REQUIREMENTS:
Arrange the part of the items below that opens with the line containing "Click the trash icon next to Delete" and closes with the line containing "(x=364, y=215)" as a Markdown table with the columns Row and Line, numbering each non-blank line in order. Leave the pictures out of the table.

INPUT FOR THIS TASK:

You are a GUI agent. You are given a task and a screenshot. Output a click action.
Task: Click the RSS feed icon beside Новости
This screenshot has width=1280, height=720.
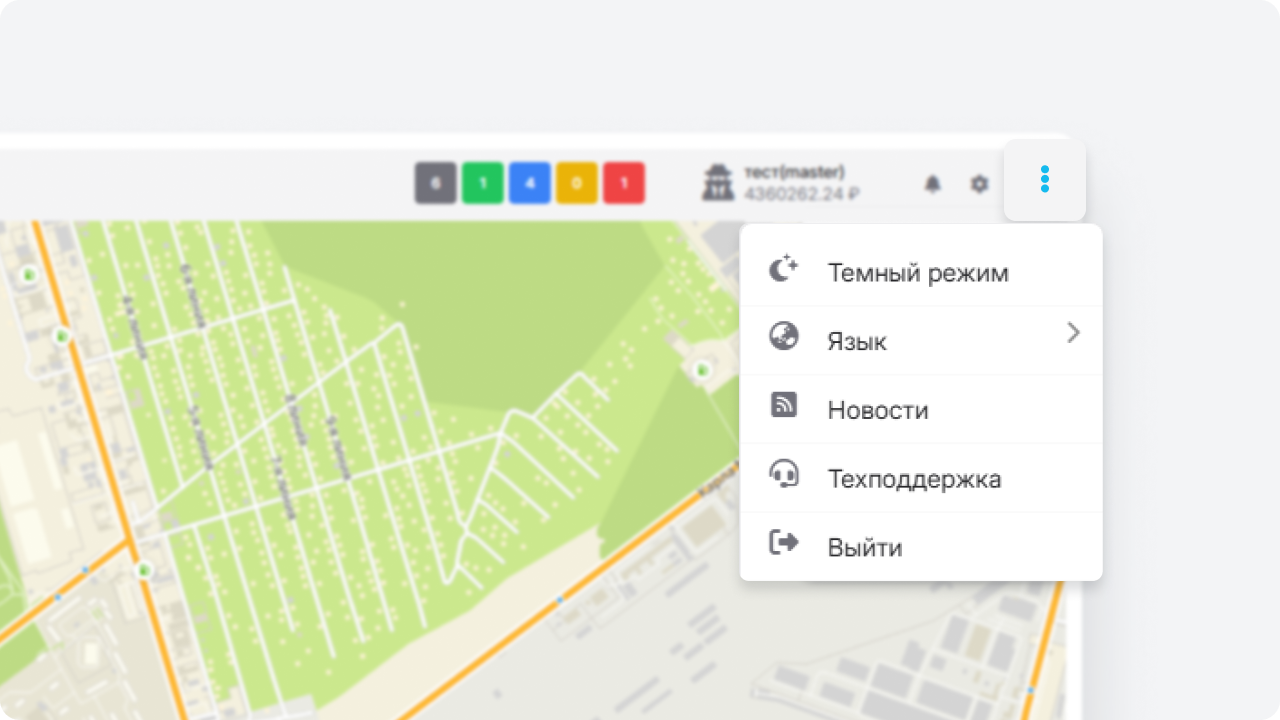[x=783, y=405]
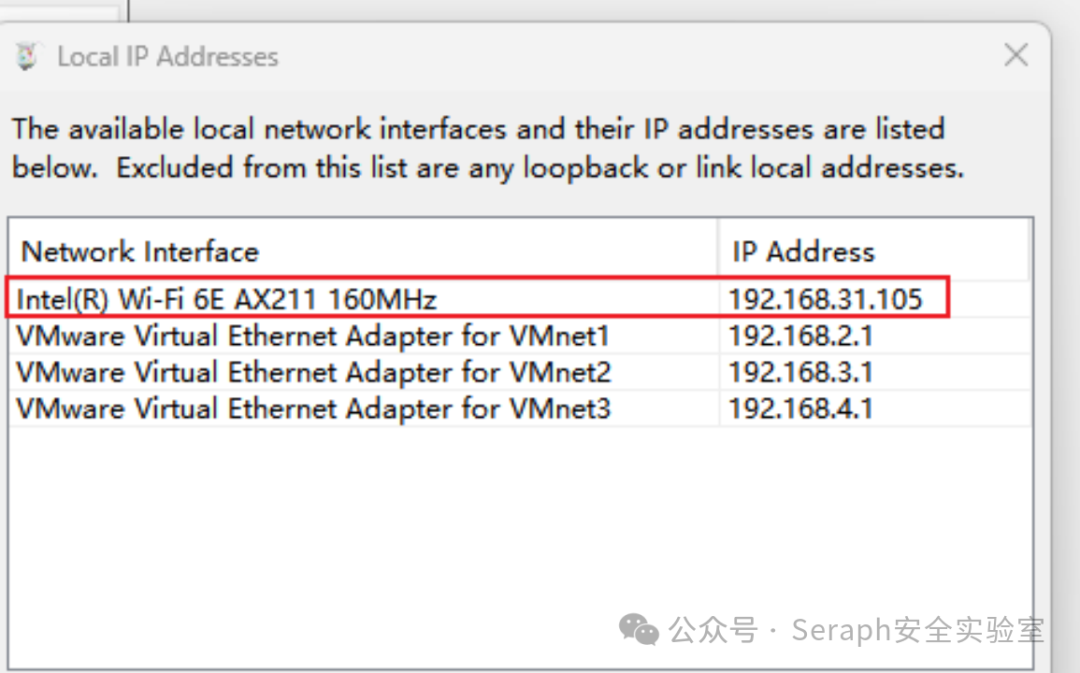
...
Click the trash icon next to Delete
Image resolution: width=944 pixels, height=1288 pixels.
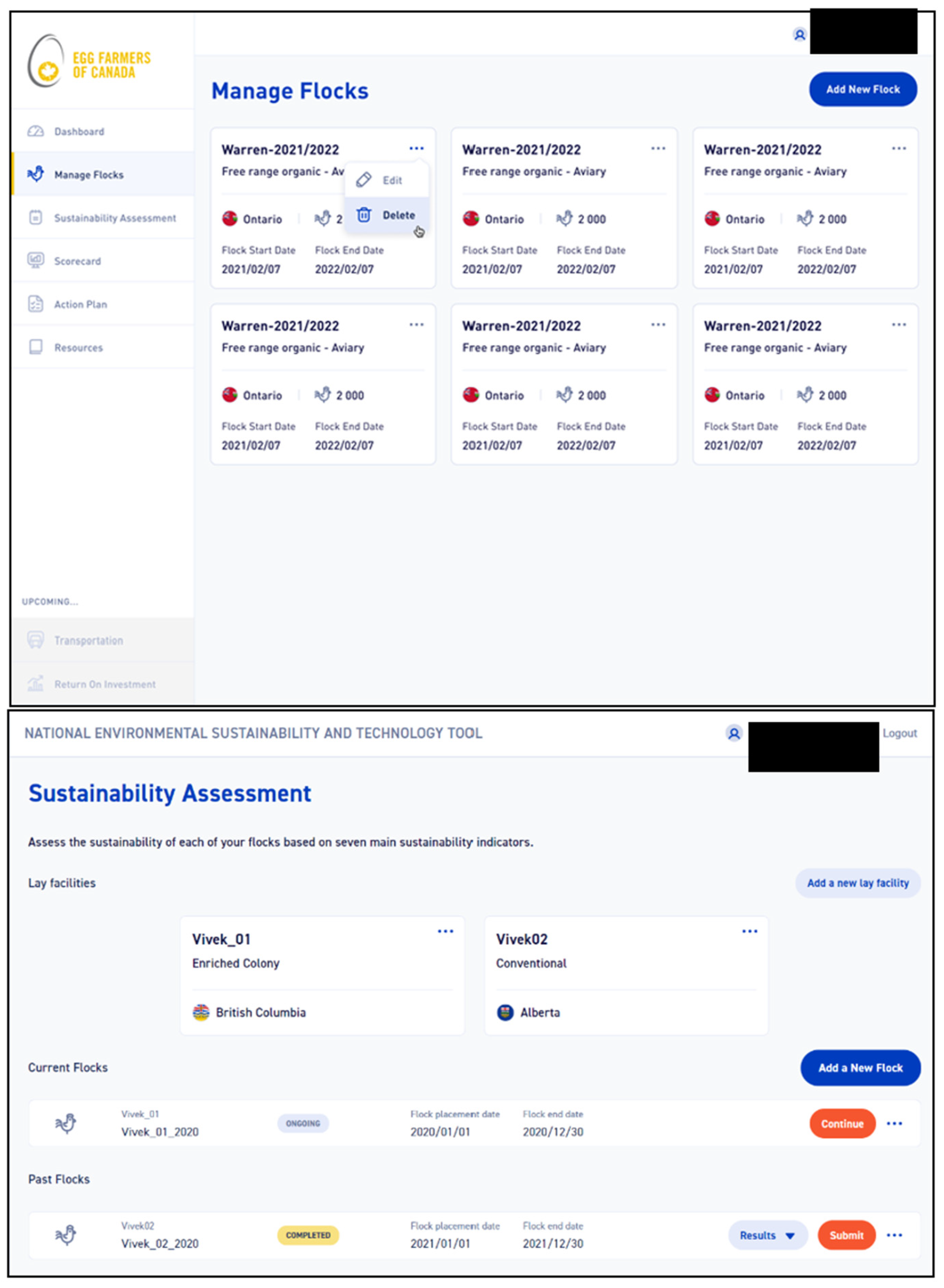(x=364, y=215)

RESULT BELOW:
| Row | Line |
|---|---|
| 1 | Click the trash icon next to Delete |
| 2 | Image resolution: width=944 pixels, height=1288 pixels. |
| 3 | (x=364, y=215) |